La Retenue à la Source sur les loyers est devenue un mécanisme central de la fiscalité immobilière au Maroc. Elle ne concerne pas seulement le propriétaire : dans de nombreux cas, le locataire professionnel devient lui-même collecteur d'impôt et doit reverser le montant retenu directement à la DGI.

Le véritable enjeu n'est donc pas uniquement fiscal. Il est aussi contractuel, comptable et organisationnel. Voici les points essentiels à connaître pour sécuriser le traitement de la RAS sur les revenus fonciers.

Une réforme inscrite dans une stratégie globale de fiscalisation

Le mécanisme de RAS sur les loyers s'inscrit dans un mouvement plus large de modernisation du recouvrement fiscal au Maroc. L'objectif est de mieux tracer les revenus fonciers, d'élargir l'assiette fiscale et de réduire les zones d'informel dans le secteur locatif.

  • Renforcement du recouvrement de l'impôt
  • Amélioration de la traçabilité des revenus fonciers
  • Lutte contre l'informel dans la location
  • Continuité avec la digitalisation des télédéclarations via SIMPL

Qu'est-ce que la Retenue à la Source (RAS) ?

La RAS est un mécanisme par lequel l'impôt est prélevé directement lors du paiement du loyer. Le locataire verse au bailleur le loyer net et reverse la retenue correspondante à la DGI au titre de l'IR sur les revenus fonciers.
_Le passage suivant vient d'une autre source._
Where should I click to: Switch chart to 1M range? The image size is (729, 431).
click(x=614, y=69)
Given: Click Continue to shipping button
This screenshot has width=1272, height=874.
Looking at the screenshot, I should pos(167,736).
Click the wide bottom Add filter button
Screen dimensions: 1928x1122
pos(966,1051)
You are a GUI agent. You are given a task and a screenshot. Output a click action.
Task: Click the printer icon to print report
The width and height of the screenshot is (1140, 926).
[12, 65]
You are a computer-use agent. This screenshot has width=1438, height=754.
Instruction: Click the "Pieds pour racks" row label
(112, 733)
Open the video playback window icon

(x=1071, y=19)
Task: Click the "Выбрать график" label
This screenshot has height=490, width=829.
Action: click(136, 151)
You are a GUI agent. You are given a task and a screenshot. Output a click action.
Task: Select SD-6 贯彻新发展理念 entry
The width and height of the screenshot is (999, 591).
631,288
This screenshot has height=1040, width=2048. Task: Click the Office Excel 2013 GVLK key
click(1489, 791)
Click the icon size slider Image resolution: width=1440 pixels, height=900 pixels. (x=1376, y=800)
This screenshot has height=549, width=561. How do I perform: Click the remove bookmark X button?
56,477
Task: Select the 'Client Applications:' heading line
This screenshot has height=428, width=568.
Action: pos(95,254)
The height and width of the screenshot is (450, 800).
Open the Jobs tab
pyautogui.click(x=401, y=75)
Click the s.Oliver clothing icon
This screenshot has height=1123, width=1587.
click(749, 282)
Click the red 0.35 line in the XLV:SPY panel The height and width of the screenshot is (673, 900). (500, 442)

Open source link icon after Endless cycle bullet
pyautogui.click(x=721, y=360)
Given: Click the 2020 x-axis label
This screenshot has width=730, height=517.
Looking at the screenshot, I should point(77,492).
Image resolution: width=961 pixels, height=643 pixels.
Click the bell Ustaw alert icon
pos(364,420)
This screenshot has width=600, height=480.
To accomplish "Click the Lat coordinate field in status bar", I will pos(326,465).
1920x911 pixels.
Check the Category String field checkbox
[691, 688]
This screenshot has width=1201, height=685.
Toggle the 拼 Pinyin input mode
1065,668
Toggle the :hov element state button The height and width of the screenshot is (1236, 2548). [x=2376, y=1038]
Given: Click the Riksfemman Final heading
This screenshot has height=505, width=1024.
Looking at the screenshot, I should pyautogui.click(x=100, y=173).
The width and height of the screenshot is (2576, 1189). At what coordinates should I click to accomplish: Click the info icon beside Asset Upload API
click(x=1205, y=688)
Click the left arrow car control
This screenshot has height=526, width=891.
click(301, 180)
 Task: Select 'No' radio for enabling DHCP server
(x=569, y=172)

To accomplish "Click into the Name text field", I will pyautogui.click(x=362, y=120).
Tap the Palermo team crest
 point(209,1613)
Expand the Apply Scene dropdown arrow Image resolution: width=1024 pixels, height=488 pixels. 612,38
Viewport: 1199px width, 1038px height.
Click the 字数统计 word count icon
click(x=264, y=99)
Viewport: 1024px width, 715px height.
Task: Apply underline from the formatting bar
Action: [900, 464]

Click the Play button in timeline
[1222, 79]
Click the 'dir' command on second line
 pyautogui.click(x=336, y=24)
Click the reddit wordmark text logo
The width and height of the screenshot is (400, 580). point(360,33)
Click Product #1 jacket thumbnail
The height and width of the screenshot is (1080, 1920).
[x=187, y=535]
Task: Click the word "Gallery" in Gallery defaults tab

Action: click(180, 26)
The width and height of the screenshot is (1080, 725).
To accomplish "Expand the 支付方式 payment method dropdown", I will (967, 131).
  • Le loyer brut sert de base de calcul
  • Le propriétaire reçoit un loyer net après retenue
  • Le locataire reverse la RAS à la DGI
  • La retenue constitue un acompte imputable sur l'impôt final du propriétaire

Qui est concerné par la RAS ?

Le dispositif vise les personnes physiques qui perçoivent des revenus fonciers, ainsi que les locataires professionnels tenus d'opérer la retenue. En pratique, la qualité fiscale du bailleur et du preneur doit être vérifiée dès la signature du bail.

  • Bailleur concerné : personne physique percevant des loyers
  • Locataire redevable : société soumise à l'IS
  • Locataire redevable : personne physique relevant de l'IR au résultat net réel ou simplifié
  • Si le propriétaire est une société soumise à l'IS, la RAS sur loyers ne s'applique pas

Les taux applicables en 2025-2026

Les revenus fonciers sont soumis à une grille progressive selon le montant annuel brut des loyers perçus. Le bon taux doit être déterminé avec rigueur, car une erreur de tranche crée immédiatement un risque de redressement.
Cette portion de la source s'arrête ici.